January 20, 2005
The Agony and the XTC

This season of immunological challenges continues to keep us pretty heads-down around the Home Office these days. My second visit to the Long Island College Hospital Emergency Room in the span of about three weeks took place this weekend, this time for our daughter, whose latest bout with a cold left her so logy we were beginning to worry. (She's fine, she was just a little dehydrated as it turns out.)

For our readers abroad, by the way, Emergency Room sounds quite dire -- and then there's that panic-inducing music they play on the series ER. Rest assured that while people in real Emergencies go to the Emergency Room, most of the people there just Need to See a Doctor. And why do they then go to the Emergency Room? Because it is quite likely that when you Need to See a Doctor, it is an evening, a weekend, or a holiday. Because that's when God makes people sick (goes double for atheists, natch). And at such times, it's the ER or nothing -- unless you're a film noir-type private eye, and know some disreputable drunkard of an MD, and he can see you in his office after hours and remove that bullet with no one the wiser.

OK, where were we...oh, yeah. Anyway, we seem to have at least two people at any given time dedicated to the needs of our Virus Buddies(TM), drinking pots of ginger tea (or sippy cup upon sippy cup of heavily diluted juice), and swearing that This Is the Last Round. Not that we have any control over the issue at all.

Plus, the freaking INAUGURATION.

It has been a dark time which I would prefer to forget soon and yet one little bonfire of restorative warmth came in a package that Theresa bestowed on me for Christmas -- XTC's Transistor Blast, a collection of BBC studio sessions (some for John Peel, some for other hosts) ranging from the late 70's to the late 80's, and some concert recordings from the '78-'80.

I'm not normally one for live recordings or collections of alternate versions -- especially since my CD collection is full enough of holes that I often don't have a number of the "basic" studio recordings of favorite bands (do I, for example, have Mummer? No. I've worn out the cassette of it, and I can hear every note in my head. Yes, I should buy the CD and rediscover it -- but that would mean NOT buying something brand new. You can see why my collection is so swiss cheesy).

So this was an unusual collection for me to have, and I wasn't entirely sure what I'd make of it. Live versions on record are often wonderful, but sometimes only for the completist. And since the BBC performances didn't include songs not available in other versions, it wasn't like having your favorite band doing a special session where they tore through "Sweet Jane" or something like that. These were just alternate versions of XTC songs.

Except that they're terrific. The studio performances particularly are superb. The version of "Life Begins at the Hop" they recorded for Peel almost improves on the album version, goosing the energy without losing any of the restrained grinning charm of the familiar version. Songs which I'd found a bit underwhelming before -- like the early "Roads Girdle the Globe" and the much later "Garden of Earthly Delights" have a raucous energy that puts them in my head long after the headphones are off (OK, to be fair, "Roads" is much more memorable than "Garden," which is Partridge at his most overbearing.
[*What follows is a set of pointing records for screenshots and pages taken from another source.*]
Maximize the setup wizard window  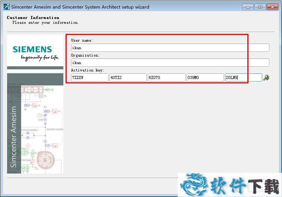point(259,7)
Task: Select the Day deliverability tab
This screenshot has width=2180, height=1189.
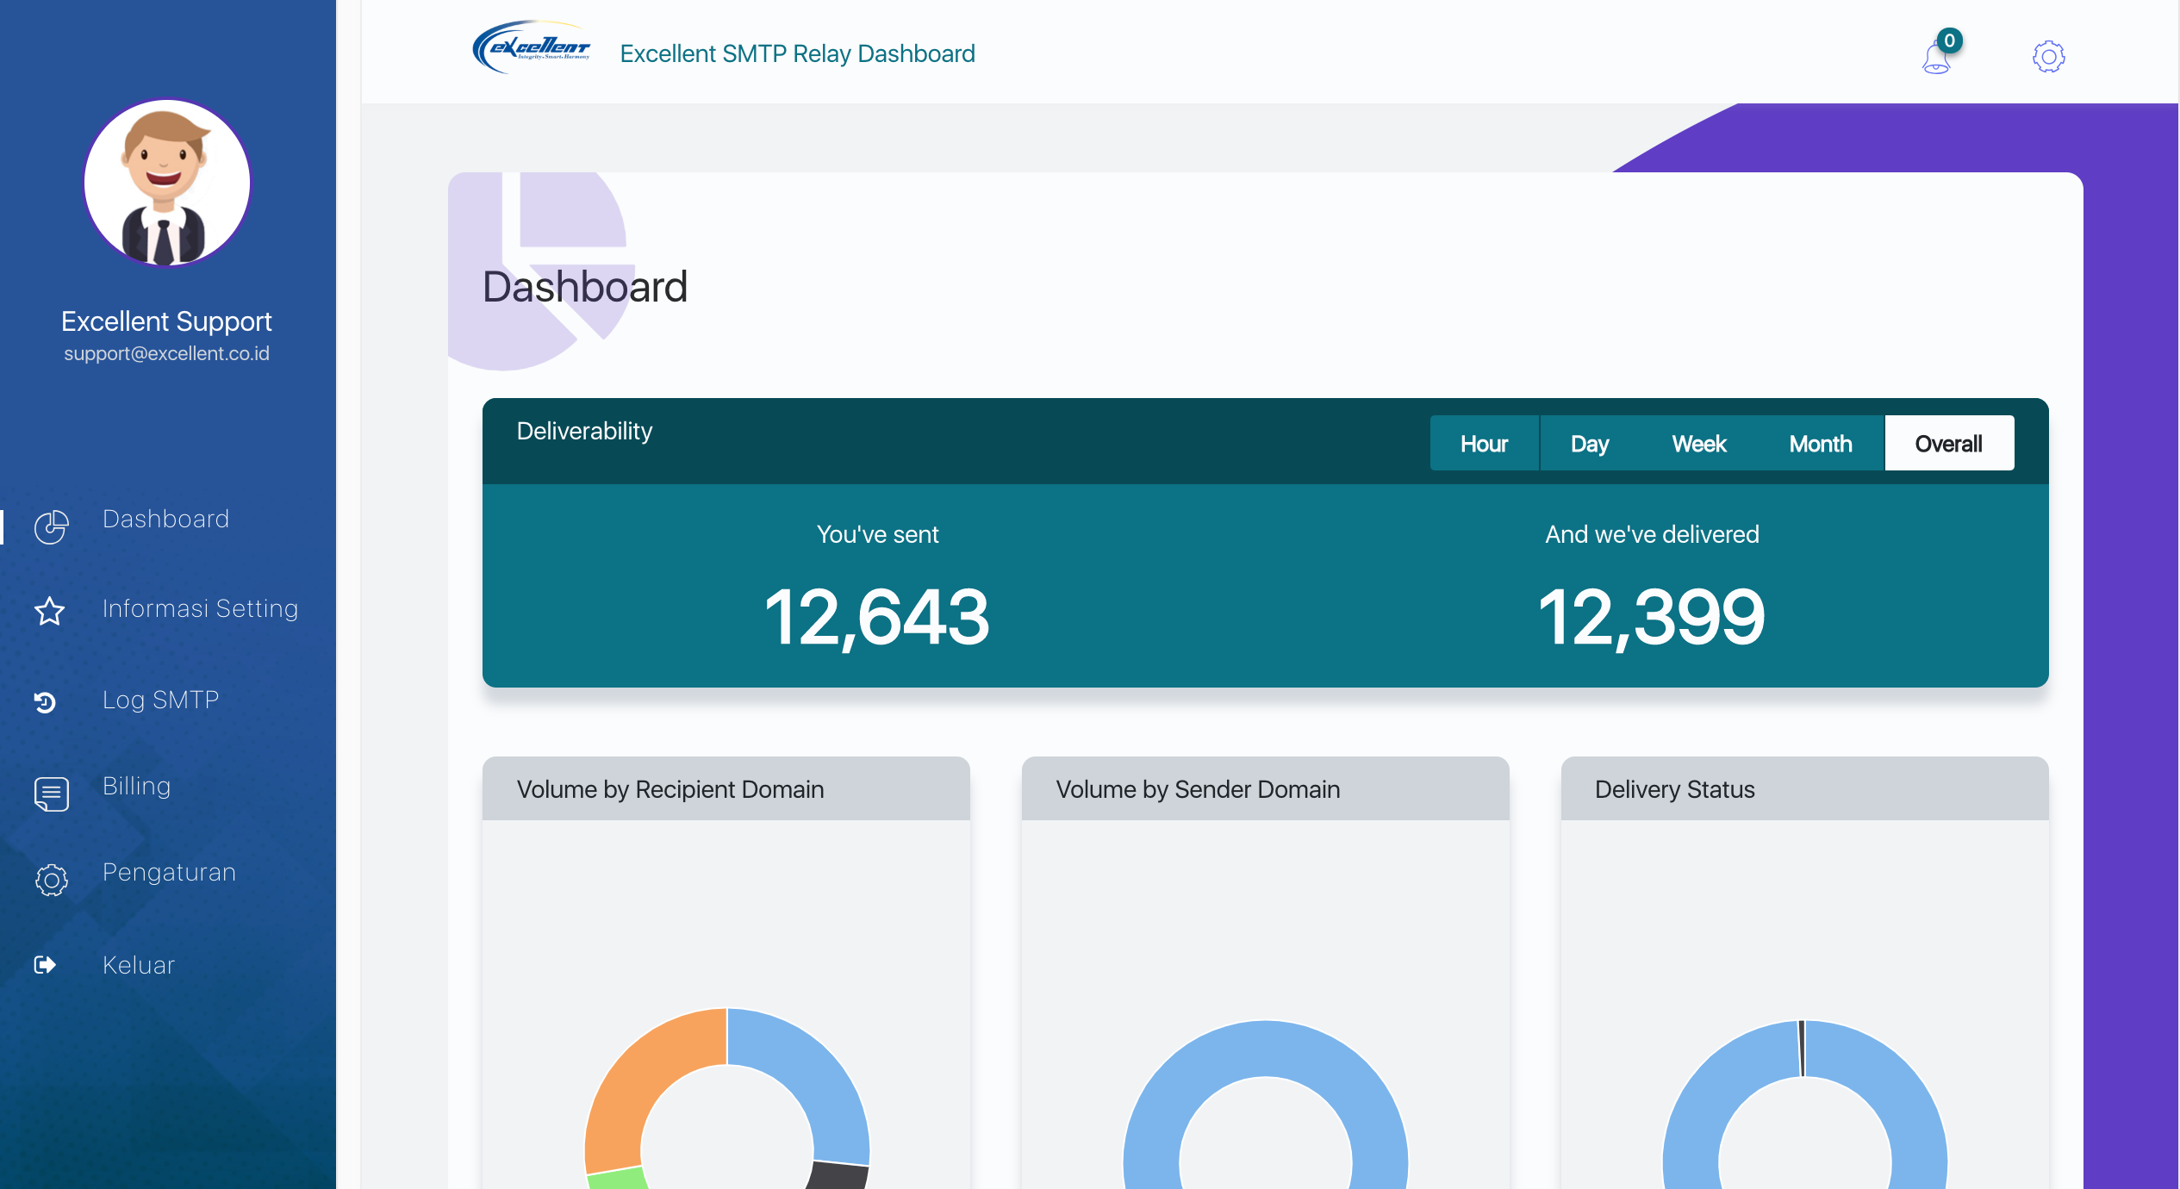Action: click(x=1589, y=444)
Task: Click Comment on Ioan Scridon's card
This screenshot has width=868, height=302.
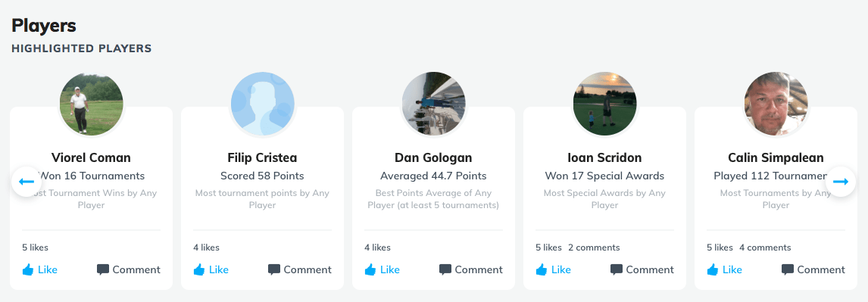Action: point(642,270)
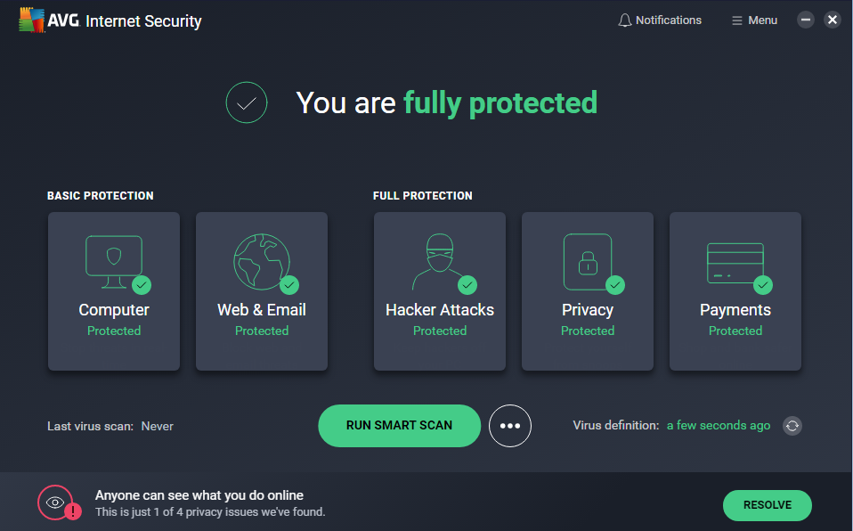Toggle the Computer protection status checkmark
Screen dimensions: 853x531
141,286
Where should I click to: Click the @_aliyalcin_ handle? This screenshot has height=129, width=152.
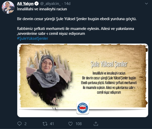(x=50, y=4)
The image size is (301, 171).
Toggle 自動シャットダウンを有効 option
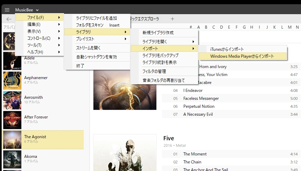(96, 57)
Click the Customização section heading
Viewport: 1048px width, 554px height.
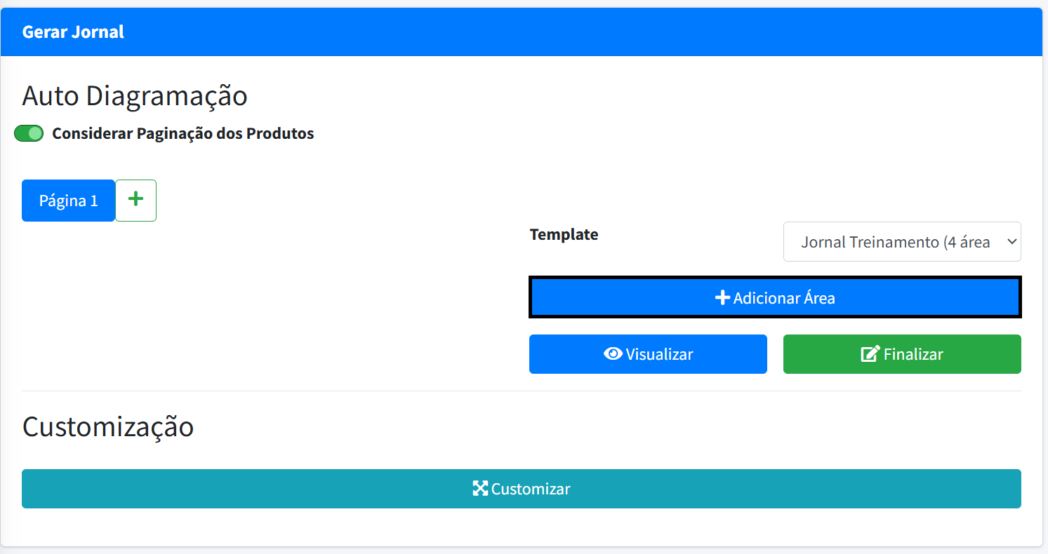coord(108,426)
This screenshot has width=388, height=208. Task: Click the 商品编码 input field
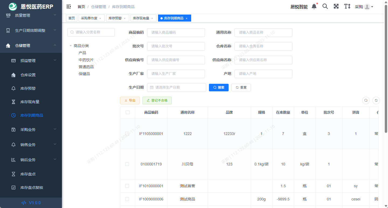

But the performance they did brings his sense of delight in it to the song, which is almost enough to redeem it).

The live performances are less uniformly satisfying, but it's a treat to hear the audience sing the opening lines of "Respectable Street" (yeah, I know, Bruce Springsteen gets the crowd to do it to cheesy effect on "Hungry Heart", but that's the point. The idea of a pretty large concert hall filled with people who can sing all the lyrics to the first song on Black Sea just fills me with longing to have been a much better-informed 13-year-old in 1980), and on the whole it's more than listenable instrumentally (the vocals are those of a performer who's at the end of a long tour).

Anyway, once it was all on the iPod, my subway rides felt like trips into an alternate adolescence, one in which I'd been magically bequeathed a copy of Drums and Wires in the years I was still blasting Rush in my bedroom.

I so enjoyed Transistor Blast that I found myself returning to the last XTC record I unreservedly liked, not their most recent release (Wasp Star) but Apple Venus Volume 1. Years and pastoral miles away from the pogostick pop of the Drums and Wires era -- it's as if Skylarking were recorded with no "Earn Enough for Us" or even a "Season Cycle."

I love it more, now that I hear it again in juxtaposition with those early live sessions. Partridge hasn't lost the tendency to put one too many layers of poetic wax on, and Dave Gregory is a presence sorely, sorely, sorely missed. But the sense of pop as intensely meaningful play -- and meaningful play as a kind of Platonic ideal of life -- is still there. And even in the midst of a cold and moderately cruel January, I can feel, somewhere out there, that absolutely idiosyncratic punk-pastoral-pagan Springtime waiting to burst out, burning with optimism's flame.

P.S. Yeah, I know I already blogged about re-listening to Black Sea. But I was hoping you'd forgotten.